Ce qui est considérable…
Ce qui représente des millions d’emplois perdus ailleurs dans le monde. Krugman calcule, encore une fois il s’agit d’estimations très sommaires, très rustiques, à 1,4 million d’emplois perdus aux Etats-Unis, du fait de la politique chinoise. Des calculs menés en Europe donneraient probablement des résultats voisins, peut-être un peu supérieurs.
La Chine serait donc responsable d’une partie du chômage chez nous…
Du chômage à venir.

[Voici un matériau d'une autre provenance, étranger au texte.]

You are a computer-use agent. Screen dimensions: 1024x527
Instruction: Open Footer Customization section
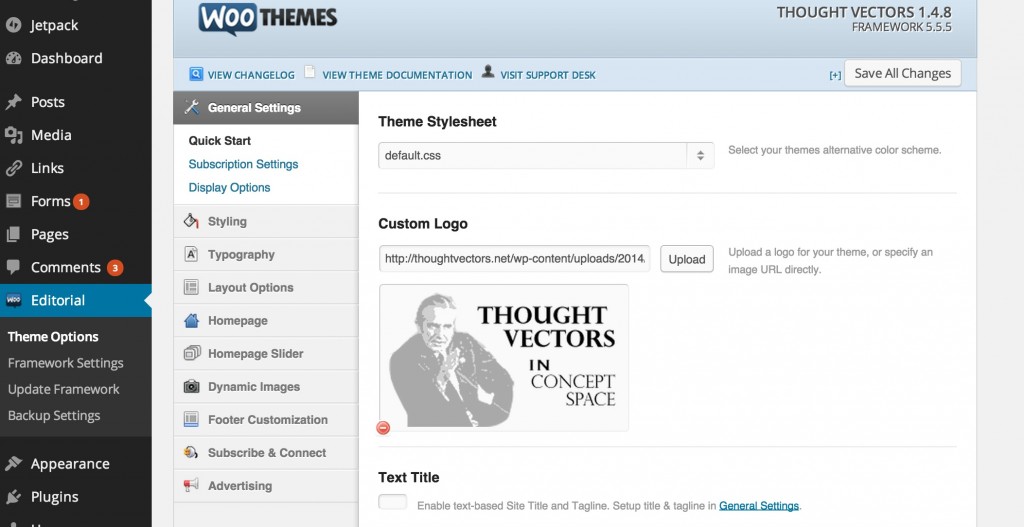266,419
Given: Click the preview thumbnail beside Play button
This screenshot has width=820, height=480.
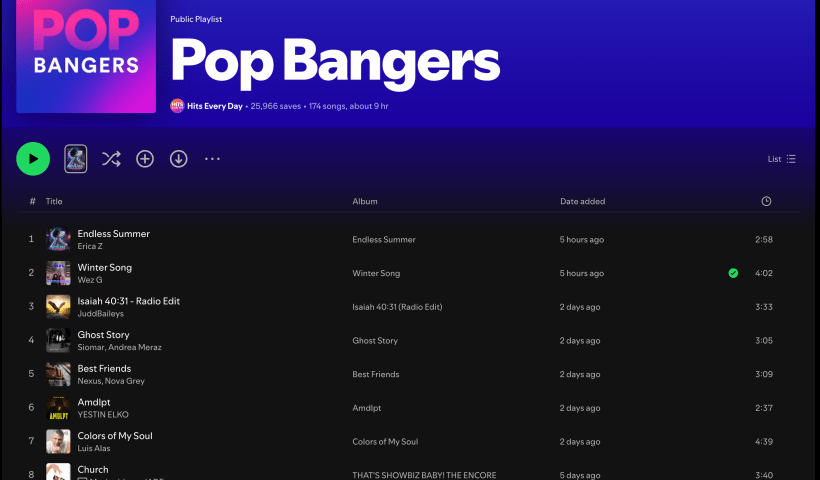Looking at the screenshot, I should (76, 159).
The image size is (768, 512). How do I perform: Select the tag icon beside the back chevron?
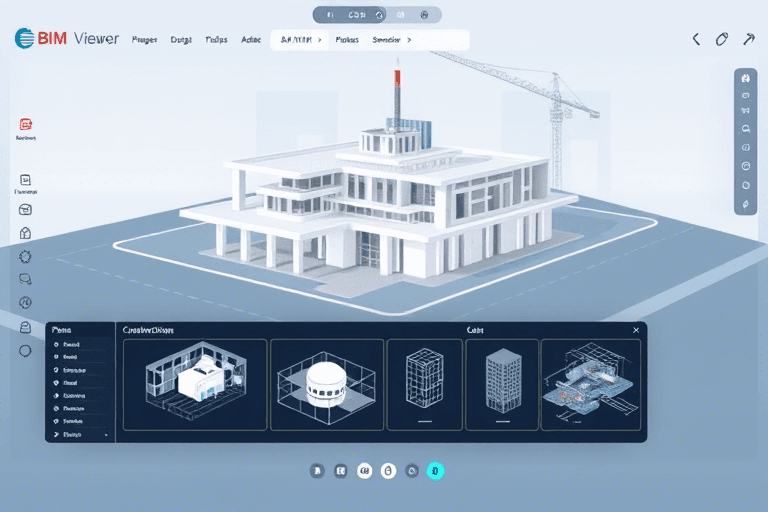point(722,40)
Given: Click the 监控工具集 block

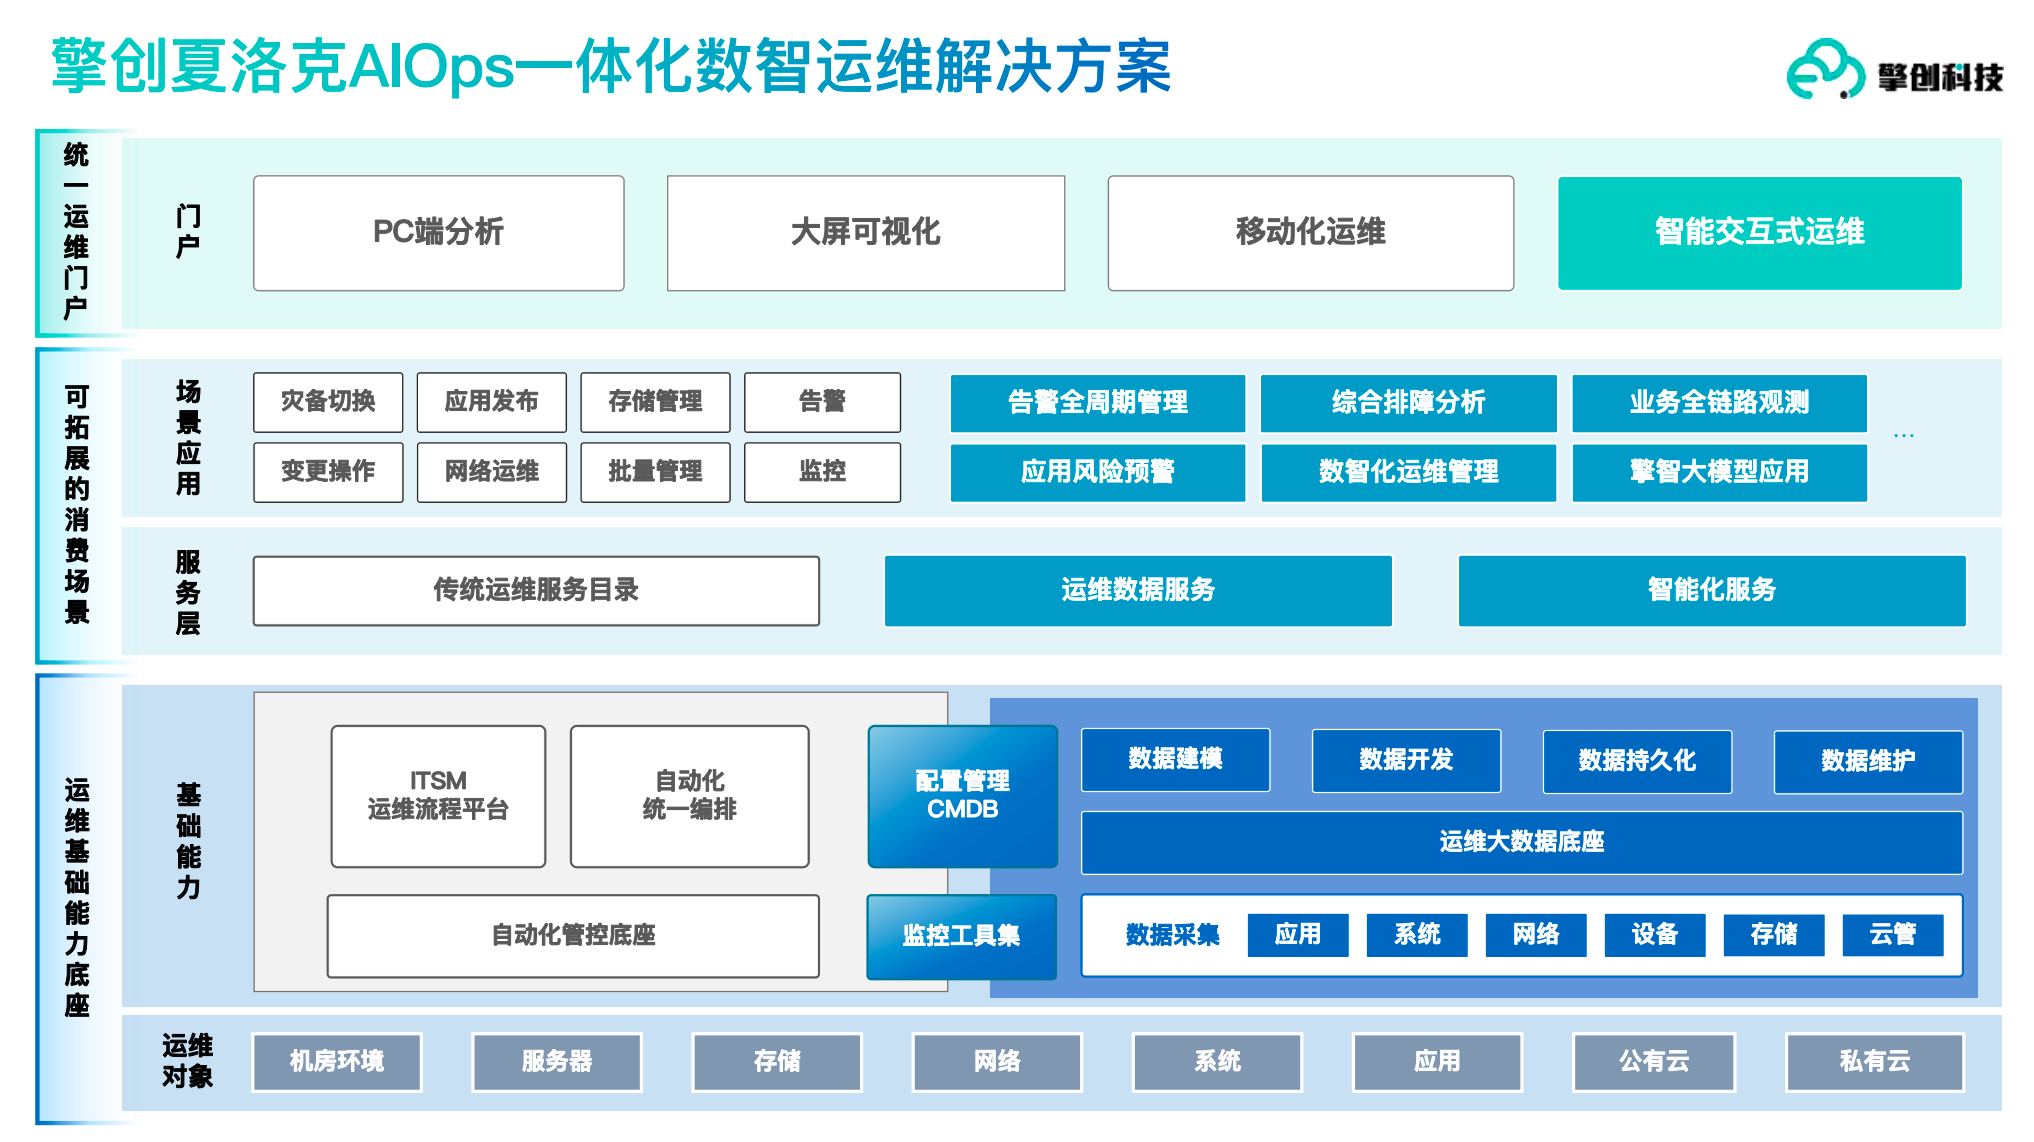Looking at the screenshot, I should pos(961,936).
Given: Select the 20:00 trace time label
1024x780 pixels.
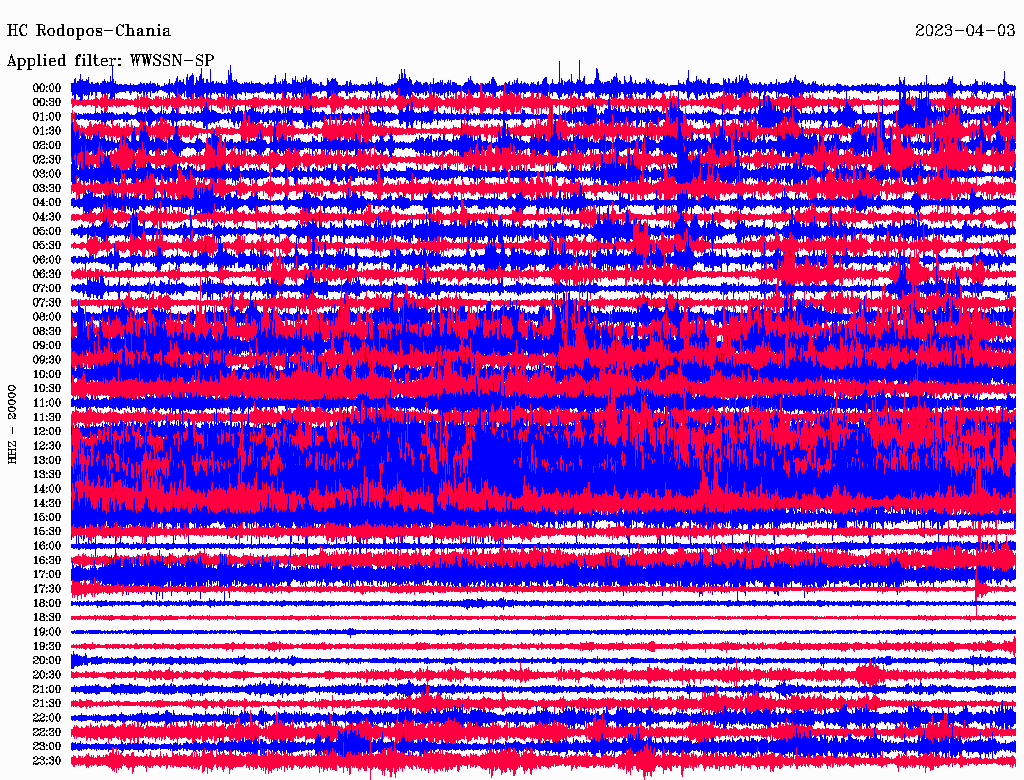Looking at the screenshot, I should [x=47, y=661].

Et non pas seulement parce qu’ils nous volent des emplois, parce qu’ils fabriquent moins cher et parce qu’ils amènent les industriels à fermer des usines chez nous pour aller s’installer du côté de Shangaï, mais parce qu’il mènent une politique qui conduit à réduire les investissements des pays industrialisés, et qui dit investissements réduits dit emplois en moins.
Pour dire les choses simplement, les économies des pays industrialisés manquent de liquidités, elles sont endettées, et les fonds qui leur permettraient de financer leur endettement, de rembourser leurs dettes sont aspirés par la Chine et par les pays pétroliers. Tout cela est un peu compliqué, et je ne voudrais pas entrer plus dans le détail, mais cela devrait nous inciter à être infiniment plus exigeants avec la Chine et les Chinois que nous le sommes aujourd’hui. Faire preuve de complaisance au motif que ce sont des clients n’est pas satisfaisant. Or, c’est exactement l’attitude de nos pays. Regardez la manière dont François Fillon est allé, au lendemain de Copenhague, nous rabibocher avec Pékin. Cela ressemblait à l’empereur germanique Henry 4 allant à Canossa avec femme et enfants pour obtenir le pardon du pape. Si nous voulons résister à la Chine, il nous faudra faire preuve de plus de fermeté dans nos relations avec un pays dont les ambitions impériales s’affirment déjà avec vigueur dans sa zone d’influence.